Parfois minces, parfois mieux définies, les frontières sont souvent déterminantes, mais également empreintes de nuances. Qu’elles nous freinent ou nous encadrent, qu’on les teste ou les déteste, ces limites font partie de notre quotidien d’orthophonistes et d’audiologistes. De plus en plus, et afin de mieux s’adapter aux réalités et enjeux cliniques, elles sont au centre des discussions entre les professionnelles, professionnels, ordres et gestionnaires. Comment peut-on avancer, innover, malgré les barrières qui nous sont imposées par la loi, l’éthique ou la déontologie ? Je vous partage mes réflexions en deux temps. D’abord, d’un point de vue plus systémique, puis, dans une prochaine infolettre, avec un œil plus personnel et clinique.

Les grands courants actuels de collaboration interprofessionnelle et d’élargissement des pratiques, entre autres, nous amènent à réfléchir aux frontières que nous voulons faire tomber ou celles que nous souhaitons à tout prix protéger. Faire bouger les frontières, les repousser n’est pas chose aisée. Certaines personnes ou organisations y gagnent alors que d’autres doivent faire des concessions. C’est immanquable. Il faut donc régulièrement revenir à notre intention de départ, soit que ces changements et nos actions demeurent orientés vers l’amélioration et l’accessibilité des services pour la population.

« La peur de perdre ou de gagner sans concession ne doit pas conduire au statu quo au regard des services que l’on promulgue. »

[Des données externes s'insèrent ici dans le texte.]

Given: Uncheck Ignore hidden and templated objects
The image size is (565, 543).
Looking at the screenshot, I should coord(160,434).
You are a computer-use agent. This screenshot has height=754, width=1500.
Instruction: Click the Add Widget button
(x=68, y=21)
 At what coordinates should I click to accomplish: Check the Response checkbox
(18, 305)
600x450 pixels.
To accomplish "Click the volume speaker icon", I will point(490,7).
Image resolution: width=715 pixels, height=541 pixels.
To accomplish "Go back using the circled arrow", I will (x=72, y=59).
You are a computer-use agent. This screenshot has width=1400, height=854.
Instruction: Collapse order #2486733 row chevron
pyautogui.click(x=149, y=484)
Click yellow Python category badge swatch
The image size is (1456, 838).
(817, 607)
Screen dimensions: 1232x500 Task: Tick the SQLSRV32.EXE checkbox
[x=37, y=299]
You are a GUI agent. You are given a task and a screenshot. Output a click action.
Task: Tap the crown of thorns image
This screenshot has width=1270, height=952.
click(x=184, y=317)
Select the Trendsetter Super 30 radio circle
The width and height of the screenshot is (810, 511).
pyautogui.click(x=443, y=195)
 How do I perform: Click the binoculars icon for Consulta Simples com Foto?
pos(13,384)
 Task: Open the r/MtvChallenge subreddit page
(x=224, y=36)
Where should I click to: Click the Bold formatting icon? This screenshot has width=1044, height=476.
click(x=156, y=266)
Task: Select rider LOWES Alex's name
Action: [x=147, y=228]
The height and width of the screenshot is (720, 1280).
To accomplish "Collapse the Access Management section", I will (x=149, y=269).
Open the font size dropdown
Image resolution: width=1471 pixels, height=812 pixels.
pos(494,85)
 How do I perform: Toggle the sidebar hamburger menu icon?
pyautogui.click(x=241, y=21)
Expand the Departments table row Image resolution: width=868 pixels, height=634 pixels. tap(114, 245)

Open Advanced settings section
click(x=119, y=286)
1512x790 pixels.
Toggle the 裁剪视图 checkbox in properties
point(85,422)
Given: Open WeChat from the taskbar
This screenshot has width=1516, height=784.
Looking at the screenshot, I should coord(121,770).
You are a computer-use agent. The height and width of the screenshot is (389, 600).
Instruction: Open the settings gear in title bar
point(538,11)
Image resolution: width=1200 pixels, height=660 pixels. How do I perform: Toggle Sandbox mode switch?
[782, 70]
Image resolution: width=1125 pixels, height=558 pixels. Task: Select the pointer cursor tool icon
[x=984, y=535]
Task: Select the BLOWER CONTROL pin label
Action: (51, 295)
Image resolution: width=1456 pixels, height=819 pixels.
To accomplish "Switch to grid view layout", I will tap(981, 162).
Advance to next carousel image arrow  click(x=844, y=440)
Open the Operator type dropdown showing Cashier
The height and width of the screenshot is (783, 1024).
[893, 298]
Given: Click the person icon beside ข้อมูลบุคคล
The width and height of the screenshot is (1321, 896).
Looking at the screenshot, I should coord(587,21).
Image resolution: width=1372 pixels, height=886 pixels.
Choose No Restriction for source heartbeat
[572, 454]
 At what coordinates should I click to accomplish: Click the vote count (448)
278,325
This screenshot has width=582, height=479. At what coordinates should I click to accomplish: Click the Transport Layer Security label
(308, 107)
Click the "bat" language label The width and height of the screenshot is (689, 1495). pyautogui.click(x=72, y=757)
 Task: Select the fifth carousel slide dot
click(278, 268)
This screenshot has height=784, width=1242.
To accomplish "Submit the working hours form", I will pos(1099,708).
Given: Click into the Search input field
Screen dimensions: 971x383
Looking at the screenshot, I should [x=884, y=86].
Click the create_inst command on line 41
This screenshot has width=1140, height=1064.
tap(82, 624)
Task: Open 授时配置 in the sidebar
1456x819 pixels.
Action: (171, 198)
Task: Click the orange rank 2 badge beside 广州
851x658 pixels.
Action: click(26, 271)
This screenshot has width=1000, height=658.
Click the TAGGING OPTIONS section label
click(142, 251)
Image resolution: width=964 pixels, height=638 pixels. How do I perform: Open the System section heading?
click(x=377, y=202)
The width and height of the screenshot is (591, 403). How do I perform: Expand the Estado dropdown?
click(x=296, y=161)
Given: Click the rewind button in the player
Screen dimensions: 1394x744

En ce sens, pour l’Ordre, l’accessibilité compétente doit toujours demeurer la prémisse au bénéfice de la population. Que ce soit par la démonstration de leur expertise ou par la reconnaissance d’un besoin dans un milieu ou auprès d’une clientèle particulière, les professionnelles et professionnels doivent être en mesure d’utiliser leurs compétences et de prendre leur place dans les limites de leur champ d’exercices. Rendre les frontières plus perméables peut engendrer des opportunités, notamment sur le plan du développement professionnel. Cependant, un excès de protectionnisme, et ce, peu importe de quel côté de la frontière où l’on se situe, devrait être évité. Il est impératif de s’entendre sur les moyens d’éviter toute confusion en informant adéquatement les personnes de la distinction entre les compétences et les rôles des professionnelles et professionnels.

Ce sont ces réflexions et ces principes qui guident toujours les démarches de l’Ordre, par exemple, dans les dossiers sur l’accessibilité à la prothèse auditive, celui de la reconnaissance du diagnostic, ou encore celui de la pertinence d’un titre d’emploi en intervention du langage pour pallier les grands besoins en orthophonie.

Ainsi, chacune et chacun d’entre nous, face à nos limites et nos frontières, doit faire preuve d’une grande humilité, mais aussi d’une grande lucidité, puisque chaque obstacle impose parfois un moment d’arrêt nécessaire, mais soulève aussi des opportunités. Et, la peur de perdre ou de gagner sans concession ne doit pas conduire au statu quo au regard des services que l’on promulgue. Cela demande communication, ouverture et courage.